### AUSGEWÄHLTER TEXT

Es heißt oft: Amateure und Profis soll man nicht in einen Topf werfen. Dies ist auch in vielen Fällen richtig: Ein Musikschulvorspiel darf nicht mit den gleichen Maßstäben wie ein Konzert eines Staatsorchesters gemessen werden. Die Regel kann aber nicht kategorisch angewandt werden. Denn es gibt viele Beispiele von Autodidakten, die so manchen Profi auf allen Ebenen überholt haben.
Wer sich mit Kultur beschäftigt, wird immer auch Lieblingskünstler haben. Hier lauert die Gefahr, sich als verlängerter Arm der Werbeagentur des Künstlers instrumentalisieren zu lassen. Nur aus einer Distanz heraus ist es möglich, zu glaubhaften Analysen, seien sie nun negativ oder positiv, zu kommen. Hat man andererseits kein Faible etwa für ein bestimmtes Genre, darf dies in der Beurteilung keine Rolle spielen. Allgemein aber wird wohl jeder Kritiker eine Leidenschaft für die Kultur mitbringen. Ist dies nicht der Fall, wird er sich eher nicht die Mühe machen, sich in die komplexe und vielfach hochanspruchsvolle Welt der Künstler hineinzudenken, die sich dem Besucher oder Betrachter vielleicht nicht sogleich erschließt und die es zu vermitteln gilt. Die Basics, die der Ausgangspunkt jeder Kritik sein sollten, sind also: Ich muss sehr viel wissen und sehr viel gelesen und gesehen haben, wenn ich Kritik üben will. Denn nie darf man vergessen: Die Menschen, die da auf der Bühne stehen, ihre Bilder ausstellen oder ein Buch präsentieren, haben sich intensiv mit ihrer Kunst beschäftigt, sie sind darin Experten. Sie verdienen eine Kritik, die auf Kenntnis des Genres, der Geschichte, zeitgenössischer Strömungen sowie Unvoreingenommenheit beruht.

### ARBEITSAUFTRAG 1
Worauf sollte nach dem Text über Kulturkritik eine Kritik beruhen?
### ARBEITSAUFTRAG 2
Führen Sie den Text über Kulturkritik im Anschluss an seinen letzten Satz weiter.
Die Daten spielen hierfür keine Rolle.

### DATEN

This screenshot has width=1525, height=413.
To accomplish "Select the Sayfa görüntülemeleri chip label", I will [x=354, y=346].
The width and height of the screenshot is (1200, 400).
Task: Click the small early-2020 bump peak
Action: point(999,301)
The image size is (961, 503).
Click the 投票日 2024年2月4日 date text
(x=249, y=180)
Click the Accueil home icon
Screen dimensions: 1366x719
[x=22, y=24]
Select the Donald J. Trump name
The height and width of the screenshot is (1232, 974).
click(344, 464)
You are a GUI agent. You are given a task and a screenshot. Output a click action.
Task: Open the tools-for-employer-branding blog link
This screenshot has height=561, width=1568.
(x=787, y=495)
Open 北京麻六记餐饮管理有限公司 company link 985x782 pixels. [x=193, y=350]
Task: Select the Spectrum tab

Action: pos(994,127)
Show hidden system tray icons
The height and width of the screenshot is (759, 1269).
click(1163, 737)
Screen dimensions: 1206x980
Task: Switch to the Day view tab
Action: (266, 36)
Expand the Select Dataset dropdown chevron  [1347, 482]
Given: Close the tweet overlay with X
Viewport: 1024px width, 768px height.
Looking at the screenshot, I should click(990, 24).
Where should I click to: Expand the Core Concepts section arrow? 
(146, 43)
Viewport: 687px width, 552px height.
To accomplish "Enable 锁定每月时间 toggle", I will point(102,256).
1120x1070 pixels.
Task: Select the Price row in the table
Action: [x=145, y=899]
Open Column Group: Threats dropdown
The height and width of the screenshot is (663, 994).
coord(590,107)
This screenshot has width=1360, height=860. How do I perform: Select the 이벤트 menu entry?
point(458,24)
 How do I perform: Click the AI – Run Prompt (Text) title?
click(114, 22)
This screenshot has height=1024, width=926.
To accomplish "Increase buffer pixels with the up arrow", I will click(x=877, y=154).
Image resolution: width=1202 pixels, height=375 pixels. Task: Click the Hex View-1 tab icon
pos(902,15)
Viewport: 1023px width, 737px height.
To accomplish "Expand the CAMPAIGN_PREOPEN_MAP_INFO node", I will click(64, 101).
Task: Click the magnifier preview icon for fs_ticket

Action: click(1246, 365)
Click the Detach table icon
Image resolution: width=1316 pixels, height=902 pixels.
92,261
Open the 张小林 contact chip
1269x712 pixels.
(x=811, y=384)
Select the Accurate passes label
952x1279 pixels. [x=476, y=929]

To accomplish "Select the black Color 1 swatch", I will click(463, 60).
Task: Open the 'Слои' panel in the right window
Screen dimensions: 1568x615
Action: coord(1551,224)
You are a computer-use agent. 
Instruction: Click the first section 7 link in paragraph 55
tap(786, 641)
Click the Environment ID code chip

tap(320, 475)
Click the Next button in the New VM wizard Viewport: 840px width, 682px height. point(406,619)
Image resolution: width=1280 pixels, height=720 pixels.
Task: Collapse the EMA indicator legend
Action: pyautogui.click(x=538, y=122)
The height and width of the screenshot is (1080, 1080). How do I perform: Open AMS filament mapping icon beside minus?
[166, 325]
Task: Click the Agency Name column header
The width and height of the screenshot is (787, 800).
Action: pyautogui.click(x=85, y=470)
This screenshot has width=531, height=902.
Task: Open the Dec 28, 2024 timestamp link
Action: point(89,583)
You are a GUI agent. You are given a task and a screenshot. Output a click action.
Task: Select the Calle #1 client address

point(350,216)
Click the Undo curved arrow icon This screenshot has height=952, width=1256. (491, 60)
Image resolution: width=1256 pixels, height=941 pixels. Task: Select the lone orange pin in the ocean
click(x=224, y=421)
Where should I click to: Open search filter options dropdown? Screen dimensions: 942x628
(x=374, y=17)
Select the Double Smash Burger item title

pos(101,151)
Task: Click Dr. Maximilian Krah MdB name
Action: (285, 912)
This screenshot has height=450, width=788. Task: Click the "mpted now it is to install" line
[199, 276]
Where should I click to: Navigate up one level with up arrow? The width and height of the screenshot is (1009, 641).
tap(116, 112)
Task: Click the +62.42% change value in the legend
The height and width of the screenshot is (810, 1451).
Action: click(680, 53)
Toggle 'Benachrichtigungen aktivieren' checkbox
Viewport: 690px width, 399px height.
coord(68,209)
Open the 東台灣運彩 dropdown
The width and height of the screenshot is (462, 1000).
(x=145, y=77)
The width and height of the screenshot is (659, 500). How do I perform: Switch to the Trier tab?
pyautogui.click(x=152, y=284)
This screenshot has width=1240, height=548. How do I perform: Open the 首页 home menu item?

### ANTWORT 1
Sie sollte auf Kenntnis des Genres, der Geschichte und zeitgenössischer Strömungen sowie auf Unvoreingenommenheit beruhen.

### ANTWORT 2
Kritisieren heißt nicht sezieren, sondern das große Ganze im Blick zu haben. Nehmen wir einmal ein Konzert. Ludwig van Beethoven sagte einmal: „Eine falsche Note zu spielen ist unwichtig, aber ohne Leidenschaft zu spielen, ist unverzeihlich!“ Ein Kritiker wird immer im Blick haben, ob Leidenschaft im Spiel ist und die Musiker das Publikum dadurch erreichen. Oder ob etwas an der Performance nicht stimmt, obwohl keine musikalischen Schwächen erkennbar sind. Dies könnte der Fall sein, wenn sich die Musiker zu sehr in eine Routine hineingespielt haben. Auf der anderen Seite ist es möglich, dass an einer Stelle eine kleine Panne passiert, das Konzert aber insgesamt ganz wunderbar ist. In einem solchen Fall geht es darum, die Atmosphäre des Konzerts zu vermitteln. Dann kann ein uneitler Kritiker, der nicht beweisen muss, dass er die kleine Unsauberkeit bemerkt hat, auf eine Erwähnung derselben verzichten. Um nicht einen Wurm zu einer Schlange mutieren zu lassen und dadurch das Gesamtbild zu verfälschen.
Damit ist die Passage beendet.